Activity: Look through the entries below and count the lines with "Identify" in them; the reply is the number alone.

Working data:
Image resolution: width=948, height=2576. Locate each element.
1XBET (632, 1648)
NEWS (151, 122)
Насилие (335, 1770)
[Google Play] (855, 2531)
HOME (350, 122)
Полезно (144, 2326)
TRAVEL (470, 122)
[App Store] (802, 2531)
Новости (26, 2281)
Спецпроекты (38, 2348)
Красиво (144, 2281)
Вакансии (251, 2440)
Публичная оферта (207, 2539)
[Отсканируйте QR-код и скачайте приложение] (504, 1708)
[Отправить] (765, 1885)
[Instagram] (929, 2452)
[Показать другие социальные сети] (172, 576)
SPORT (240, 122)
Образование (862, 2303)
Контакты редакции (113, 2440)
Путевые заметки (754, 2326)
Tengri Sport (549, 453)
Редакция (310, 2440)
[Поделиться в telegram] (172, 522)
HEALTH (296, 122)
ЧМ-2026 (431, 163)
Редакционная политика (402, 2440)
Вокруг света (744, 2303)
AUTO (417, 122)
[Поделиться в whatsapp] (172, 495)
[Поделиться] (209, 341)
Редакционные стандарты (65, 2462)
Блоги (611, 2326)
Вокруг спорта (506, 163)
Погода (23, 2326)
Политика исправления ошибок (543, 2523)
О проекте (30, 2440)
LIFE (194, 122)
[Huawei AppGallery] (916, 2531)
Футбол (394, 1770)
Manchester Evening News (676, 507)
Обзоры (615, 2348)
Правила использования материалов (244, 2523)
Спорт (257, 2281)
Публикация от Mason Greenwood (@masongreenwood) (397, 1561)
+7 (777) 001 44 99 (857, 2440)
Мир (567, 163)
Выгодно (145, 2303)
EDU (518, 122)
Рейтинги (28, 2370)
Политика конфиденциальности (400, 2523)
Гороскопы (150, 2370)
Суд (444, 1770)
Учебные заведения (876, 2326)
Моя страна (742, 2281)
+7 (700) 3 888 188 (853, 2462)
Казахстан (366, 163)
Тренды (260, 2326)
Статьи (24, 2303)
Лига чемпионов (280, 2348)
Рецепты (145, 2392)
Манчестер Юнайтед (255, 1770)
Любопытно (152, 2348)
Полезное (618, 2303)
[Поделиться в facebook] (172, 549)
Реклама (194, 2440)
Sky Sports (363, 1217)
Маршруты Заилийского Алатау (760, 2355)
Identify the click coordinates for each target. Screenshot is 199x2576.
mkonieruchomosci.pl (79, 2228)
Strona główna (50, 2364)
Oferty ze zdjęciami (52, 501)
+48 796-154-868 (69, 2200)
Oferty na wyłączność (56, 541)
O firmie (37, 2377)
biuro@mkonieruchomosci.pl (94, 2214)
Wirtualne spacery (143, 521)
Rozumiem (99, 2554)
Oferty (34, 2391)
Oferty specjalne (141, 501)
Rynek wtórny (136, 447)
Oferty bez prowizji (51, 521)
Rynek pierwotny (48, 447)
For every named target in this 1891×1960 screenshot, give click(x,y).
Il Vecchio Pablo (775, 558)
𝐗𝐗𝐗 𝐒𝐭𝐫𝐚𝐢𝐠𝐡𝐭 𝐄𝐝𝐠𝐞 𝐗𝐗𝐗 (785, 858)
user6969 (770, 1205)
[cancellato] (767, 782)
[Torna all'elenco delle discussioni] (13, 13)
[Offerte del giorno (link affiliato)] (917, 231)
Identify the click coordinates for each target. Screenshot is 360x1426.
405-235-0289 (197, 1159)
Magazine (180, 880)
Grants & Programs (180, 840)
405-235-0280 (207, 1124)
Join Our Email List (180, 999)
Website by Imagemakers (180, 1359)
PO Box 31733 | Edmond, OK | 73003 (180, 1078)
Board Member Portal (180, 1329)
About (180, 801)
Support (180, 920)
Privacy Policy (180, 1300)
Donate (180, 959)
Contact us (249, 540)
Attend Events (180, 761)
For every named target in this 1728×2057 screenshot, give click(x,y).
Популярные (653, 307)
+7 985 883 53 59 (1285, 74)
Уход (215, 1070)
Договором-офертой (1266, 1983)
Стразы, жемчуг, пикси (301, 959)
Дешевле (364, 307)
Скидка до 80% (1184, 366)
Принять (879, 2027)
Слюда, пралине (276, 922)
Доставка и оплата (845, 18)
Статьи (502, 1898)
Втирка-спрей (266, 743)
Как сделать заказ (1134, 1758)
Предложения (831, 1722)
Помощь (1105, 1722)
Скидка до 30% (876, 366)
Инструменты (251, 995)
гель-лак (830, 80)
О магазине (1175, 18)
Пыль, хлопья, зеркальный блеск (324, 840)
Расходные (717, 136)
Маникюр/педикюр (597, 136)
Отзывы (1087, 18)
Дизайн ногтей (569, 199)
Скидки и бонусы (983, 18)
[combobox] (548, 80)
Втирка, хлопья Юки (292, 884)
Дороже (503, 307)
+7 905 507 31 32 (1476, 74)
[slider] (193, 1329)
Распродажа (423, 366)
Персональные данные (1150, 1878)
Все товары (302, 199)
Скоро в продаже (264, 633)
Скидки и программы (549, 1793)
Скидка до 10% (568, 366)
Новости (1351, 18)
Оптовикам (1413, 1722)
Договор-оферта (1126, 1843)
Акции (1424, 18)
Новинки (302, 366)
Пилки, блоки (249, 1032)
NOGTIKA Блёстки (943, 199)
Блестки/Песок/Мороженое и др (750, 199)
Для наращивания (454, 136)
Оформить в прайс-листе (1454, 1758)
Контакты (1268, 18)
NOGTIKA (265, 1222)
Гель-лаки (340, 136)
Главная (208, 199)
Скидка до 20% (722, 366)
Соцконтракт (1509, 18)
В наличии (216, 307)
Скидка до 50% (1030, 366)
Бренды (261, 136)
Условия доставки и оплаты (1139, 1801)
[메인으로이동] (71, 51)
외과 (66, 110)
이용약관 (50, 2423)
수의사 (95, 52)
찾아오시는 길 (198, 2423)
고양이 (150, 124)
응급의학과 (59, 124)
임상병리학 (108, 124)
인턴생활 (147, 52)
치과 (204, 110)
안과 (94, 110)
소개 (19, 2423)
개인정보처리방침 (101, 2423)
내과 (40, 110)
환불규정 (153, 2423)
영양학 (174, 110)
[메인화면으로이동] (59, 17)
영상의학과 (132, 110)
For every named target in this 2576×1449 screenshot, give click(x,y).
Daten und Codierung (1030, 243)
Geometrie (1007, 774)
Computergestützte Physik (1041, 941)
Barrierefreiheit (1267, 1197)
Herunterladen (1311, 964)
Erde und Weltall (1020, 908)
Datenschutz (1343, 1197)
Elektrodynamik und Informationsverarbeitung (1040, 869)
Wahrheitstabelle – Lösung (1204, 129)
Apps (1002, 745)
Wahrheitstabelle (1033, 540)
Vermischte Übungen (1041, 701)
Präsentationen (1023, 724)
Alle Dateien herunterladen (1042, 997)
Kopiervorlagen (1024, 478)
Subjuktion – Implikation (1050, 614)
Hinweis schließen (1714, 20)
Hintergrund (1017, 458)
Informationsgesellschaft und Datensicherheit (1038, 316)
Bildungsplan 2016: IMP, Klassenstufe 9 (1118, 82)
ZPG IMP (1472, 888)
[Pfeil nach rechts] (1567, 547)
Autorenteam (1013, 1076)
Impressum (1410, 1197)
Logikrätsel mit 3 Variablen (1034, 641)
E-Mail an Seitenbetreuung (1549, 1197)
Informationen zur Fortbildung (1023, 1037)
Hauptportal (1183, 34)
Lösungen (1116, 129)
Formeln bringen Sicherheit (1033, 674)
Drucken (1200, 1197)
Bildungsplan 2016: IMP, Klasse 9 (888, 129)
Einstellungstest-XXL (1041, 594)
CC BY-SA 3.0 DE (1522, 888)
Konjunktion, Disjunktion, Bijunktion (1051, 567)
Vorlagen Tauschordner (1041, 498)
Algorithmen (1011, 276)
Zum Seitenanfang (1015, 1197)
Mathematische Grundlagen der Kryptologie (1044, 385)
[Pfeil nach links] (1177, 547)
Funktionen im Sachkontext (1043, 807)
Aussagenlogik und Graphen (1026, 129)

Exercise response: 2